Photon announced this week that it will offer commercial customers the choice of two difference financing offerings. One is a hire purchase agreement, similar to a lease, and the other is a power purchase agreement that could allow the user to buy the system at a later date.
Solar leasing has become the dominant form of finance in the US solar market, where it accounts for three quarters of all domestic installations. The attraction is zero upfront payments and immediate savings on electricity bills.
Michael Gartner, who heads Photon Energy Generation Australia, the local subsidiary, says the commercial solar market in Australia could reach 500MW a year, pushing the total solar PV market back above 1GW a year for the first time since the generous feed-in tariffs were ended.
Leasing could account for half the commercial market – which would include shopping centre owners, property owners, processing plants, and food companies, and installations above or below the 100kW size.

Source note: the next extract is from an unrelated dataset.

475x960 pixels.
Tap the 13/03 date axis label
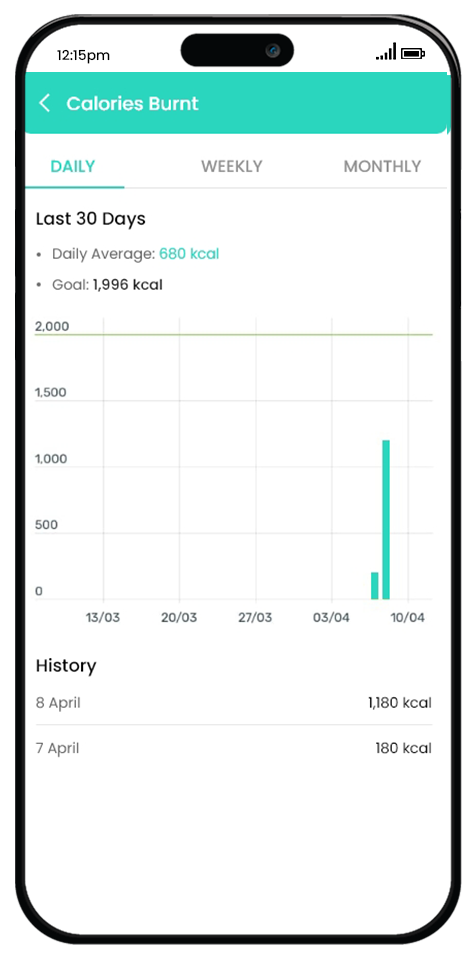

Gartner says the company “tested” the model on a 144kW installation in the ACT, and is now looking to roll it out on a national scale.
Financing will initially come from a 40 million bond that the Dutch parent company issued this year, but it hopes that Australian banks will also climb on board as they get comfortable with the model.

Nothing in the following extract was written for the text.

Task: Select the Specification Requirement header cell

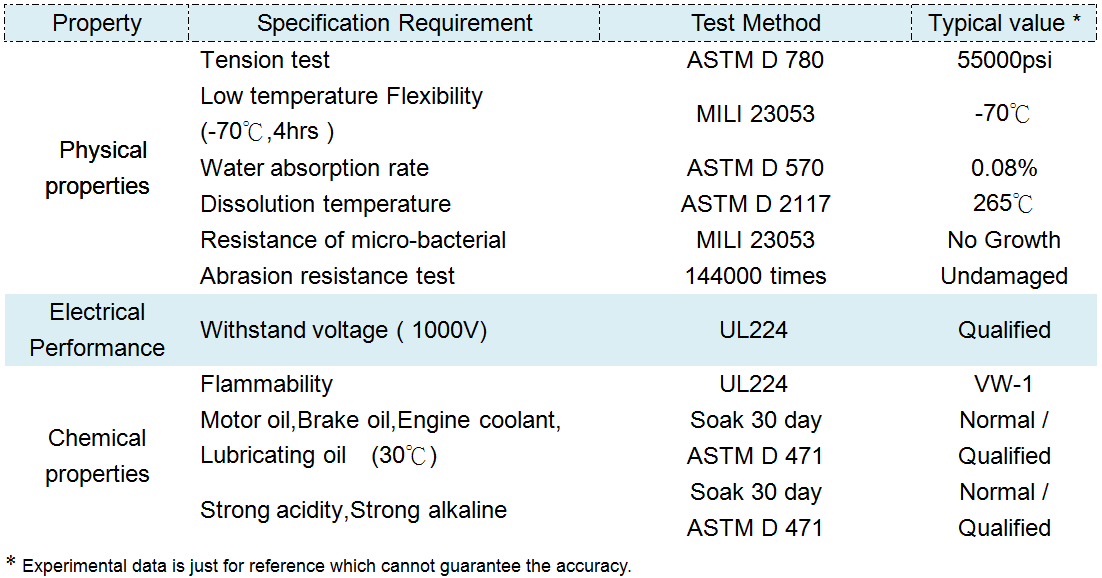Action: pos(395,23)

“What we want to do is to kick-start the market and give banks confidence that these structures actually work. That would then help turn this into a more sophisticated, structured finance approach,” Gartner told RenewEconomy.
Gartner says the sweet spot for the market is multiple installations of just under 100kW (so it gets renewable energy certificates upfront rather than on production). “Our target market is on customers with multiple sites. That’s where it makes most sense.”
He sees portfolio is the “multiple megawatts” and a total value of around $100 million under the scheme. Larger installations also work, although they need to be structured differently.
He says that many commercial users could supply up to one third of their electricity needs with rooftop solar. The value of such installations would depend on the rate, and the structure, of the company’s contract with the local utility.